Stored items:
--
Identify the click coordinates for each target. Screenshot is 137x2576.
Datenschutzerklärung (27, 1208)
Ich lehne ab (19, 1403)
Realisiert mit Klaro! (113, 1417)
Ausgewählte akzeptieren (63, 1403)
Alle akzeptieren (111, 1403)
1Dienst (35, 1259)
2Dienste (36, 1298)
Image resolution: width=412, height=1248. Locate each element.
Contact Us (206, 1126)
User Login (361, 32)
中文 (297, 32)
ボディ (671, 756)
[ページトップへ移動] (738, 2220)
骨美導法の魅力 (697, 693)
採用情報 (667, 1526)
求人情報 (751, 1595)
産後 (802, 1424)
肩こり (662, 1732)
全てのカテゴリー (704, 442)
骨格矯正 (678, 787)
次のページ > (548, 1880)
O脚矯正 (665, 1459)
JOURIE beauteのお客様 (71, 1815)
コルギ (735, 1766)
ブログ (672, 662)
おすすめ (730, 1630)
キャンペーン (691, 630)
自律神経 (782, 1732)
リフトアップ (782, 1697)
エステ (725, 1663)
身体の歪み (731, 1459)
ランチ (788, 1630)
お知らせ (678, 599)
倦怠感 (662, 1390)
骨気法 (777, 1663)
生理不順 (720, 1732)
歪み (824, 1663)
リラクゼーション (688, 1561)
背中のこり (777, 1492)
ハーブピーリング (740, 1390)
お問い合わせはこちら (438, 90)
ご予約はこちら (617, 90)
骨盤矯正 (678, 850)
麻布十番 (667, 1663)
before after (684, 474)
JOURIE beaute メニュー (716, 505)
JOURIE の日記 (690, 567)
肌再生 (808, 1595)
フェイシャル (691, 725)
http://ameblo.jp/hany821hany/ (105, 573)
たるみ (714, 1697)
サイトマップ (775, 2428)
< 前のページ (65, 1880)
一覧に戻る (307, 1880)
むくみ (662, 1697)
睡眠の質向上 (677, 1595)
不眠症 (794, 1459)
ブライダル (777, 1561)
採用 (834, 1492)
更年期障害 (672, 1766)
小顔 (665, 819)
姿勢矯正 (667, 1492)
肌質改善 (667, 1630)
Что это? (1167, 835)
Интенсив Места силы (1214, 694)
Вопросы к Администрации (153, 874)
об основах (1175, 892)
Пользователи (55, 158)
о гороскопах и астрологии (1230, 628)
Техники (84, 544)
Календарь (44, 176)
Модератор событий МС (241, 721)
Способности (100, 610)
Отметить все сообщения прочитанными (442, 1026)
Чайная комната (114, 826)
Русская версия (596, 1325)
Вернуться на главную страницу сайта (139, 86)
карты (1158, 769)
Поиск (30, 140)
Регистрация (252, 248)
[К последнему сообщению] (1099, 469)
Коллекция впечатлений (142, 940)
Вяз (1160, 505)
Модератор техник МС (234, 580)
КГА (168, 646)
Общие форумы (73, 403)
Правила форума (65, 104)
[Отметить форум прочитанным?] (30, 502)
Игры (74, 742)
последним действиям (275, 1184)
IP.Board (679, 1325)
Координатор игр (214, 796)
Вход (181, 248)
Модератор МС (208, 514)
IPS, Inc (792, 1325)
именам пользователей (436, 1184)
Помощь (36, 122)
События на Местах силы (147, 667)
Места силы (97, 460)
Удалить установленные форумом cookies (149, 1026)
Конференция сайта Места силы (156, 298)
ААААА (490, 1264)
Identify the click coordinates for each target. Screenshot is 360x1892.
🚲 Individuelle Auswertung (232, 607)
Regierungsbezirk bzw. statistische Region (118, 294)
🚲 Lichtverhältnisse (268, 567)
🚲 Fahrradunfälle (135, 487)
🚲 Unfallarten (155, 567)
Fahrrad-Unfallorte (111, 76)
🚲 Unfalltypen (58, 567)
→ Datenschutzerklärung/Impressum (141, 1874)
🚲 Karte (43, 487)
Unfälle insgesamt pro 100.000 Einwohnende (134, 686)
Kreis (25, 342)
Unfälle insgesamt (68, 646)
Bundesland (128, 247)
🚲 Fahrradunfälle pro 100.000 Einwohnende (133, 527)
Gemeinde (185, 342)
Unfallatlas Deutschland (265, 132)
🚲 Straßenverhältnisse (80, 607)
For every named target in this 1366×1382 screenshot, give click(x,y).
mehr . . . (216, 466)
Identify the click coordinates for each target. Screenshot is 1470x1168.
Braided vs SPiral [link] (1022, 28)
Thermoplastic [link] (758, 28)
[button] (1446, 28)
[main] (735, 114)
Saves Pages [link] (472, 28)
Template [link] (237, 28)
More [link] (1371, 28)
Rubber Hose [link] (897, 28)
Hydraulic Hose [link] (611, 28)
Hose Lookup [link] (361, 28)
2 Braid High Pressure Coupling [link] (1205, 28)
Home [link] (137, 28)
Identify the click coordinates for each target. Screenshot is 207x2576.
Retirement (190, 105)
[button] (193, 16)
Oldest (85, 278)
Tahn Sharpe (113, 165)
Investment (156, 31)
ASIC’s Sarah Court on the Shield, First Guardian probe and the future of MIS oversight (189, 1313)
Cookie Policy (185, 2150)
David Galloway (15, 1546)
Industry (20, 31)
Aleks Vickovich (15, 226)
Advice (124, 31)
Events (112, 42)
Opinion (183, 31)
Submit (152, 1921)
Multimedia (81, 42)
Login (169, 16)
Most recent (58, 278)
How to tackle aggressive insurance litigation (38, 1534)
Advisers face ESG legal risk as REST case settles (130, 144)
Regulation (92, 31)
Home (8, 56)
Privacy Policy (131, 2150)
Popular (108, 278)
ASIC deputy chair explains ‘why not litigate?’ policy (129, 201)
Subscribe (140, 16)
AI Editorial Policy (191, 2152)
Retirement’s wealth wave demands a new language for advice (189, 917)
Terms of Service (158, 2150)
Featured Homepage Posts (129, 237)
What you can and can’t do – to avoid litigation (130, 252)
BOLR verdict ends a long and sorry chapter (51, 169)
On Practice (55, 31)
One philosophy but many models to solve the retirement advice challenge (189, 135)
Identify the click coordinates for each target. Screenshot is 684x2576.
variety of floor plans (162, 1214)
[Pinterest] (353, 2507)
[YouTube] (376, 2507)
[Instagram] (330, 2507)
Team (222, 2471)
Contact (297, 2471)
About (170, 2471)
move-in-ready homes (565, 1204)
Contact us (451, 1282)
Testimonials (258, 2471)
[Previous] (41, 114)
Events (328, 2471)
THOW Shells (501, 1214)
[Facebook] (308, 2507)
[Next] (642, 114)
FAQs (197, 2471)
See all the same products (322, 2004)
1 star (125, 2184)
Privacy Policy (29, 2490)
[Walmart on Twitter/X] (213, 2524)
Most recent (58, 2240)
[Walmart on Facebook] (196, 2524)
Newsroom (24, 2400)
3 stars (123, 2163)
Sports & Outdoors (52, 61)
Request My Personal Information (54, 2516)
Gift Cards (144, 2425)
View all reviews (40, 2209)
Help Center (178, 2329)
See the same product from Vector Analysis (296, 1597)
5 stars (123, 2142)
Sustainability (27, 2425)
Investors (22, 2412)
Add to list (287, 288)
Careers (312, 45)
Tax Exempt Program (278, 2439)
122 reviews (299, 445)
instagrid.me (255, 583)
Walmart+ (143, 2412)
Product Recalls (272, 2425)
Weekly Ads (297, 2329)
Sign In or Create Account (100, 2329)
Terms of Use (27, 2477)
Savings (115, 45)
--
What the exercise asks: Set down, exactly as they stand above, the lines starting with the line with "[main] (735, 114)" and going on through the line with "1 star (125, 2184)", and no others.

Solved exercise:
[main] (735, 114)
Saves Pages [link] (472, 28)
Template [link] (237, 28)
More [link] (1371, 28)
Rubber Hose [link] (897, 28)
Hydraulic Hose [link] (611, 28)
Hose Lookup [link] (361, 28)
2 Braid High Pressure Coupling [link] (1205, 28)
Home [link] (137, 28)
Identify the click coordinates for each target. Screenshot is 207x2576.
Retirement (190, 105)
[button] (193, 16)
Oldest (85, 278)
Tahn Sharpe (113, 165)
Investment (156, 31)
ASIC’s Sarah Court on the Shield, First Guardian probe and the future of MIS oversight (189, 1313)
Cookie Policy (185, 2150)
David Galloway (15, 1546)
Industry (20, 31)
Aleks Vickovich (15, 226)
Advice (124, 31)
Events (112, 42)
Opinion (183, 31)
Submit (152, 1921)
Multimedia (81, 42)
Login (169, 16)
Most recent (58, 278)
How to tackle aggressive insurance litigation (38, 1534)
Advisers face ESG legal risk as REST case settles (130, 144)
Regulation (92, 31)
Home (8, 56)
Privacy Policy (131, 2150)
Popular (108, 278)
ASIC deputy chair explains ‘why not litigate?’ policy (129, 201)
Subscribe (140, 16)
AI Editorial Policy (191, 2152)
Retirement’s wealth wave demands a new language for advice (189, 917)
Terms of Service (158, 2150)
Featured Homepage Posts (129, 237)
What you can and can’t do – to avoid litigation (130, 252)
BOLR verdict ends a long and sorry chapter (51, 169)
On Practice (55, 31)
One philosophy but many models to solve the retirement advice challenge (189, 135)
Identify the click coordinates for each target. Screenshot is 684x2576.
variety of floor plans (162, 1214)
[Pinterest] (353, 2507)
[YouTube] (376, 2507)
[Instagram] (330, 2507)
Team (222, 2471)
Contact (297, 2471)
About (170, 2471)
move-in-ready homes (565, 1204)
Contact us (451, 1282)
Testimonials (258, 2471)
[Previous] (41, 114)
Events (328, 2471)
THOW Shells (501, 1214)
[Facebook] (308, 2507)
[Next] (642, 114)
FAQs (197, 2471)
See all the same products (322, 2004)
1 star (125, 2184)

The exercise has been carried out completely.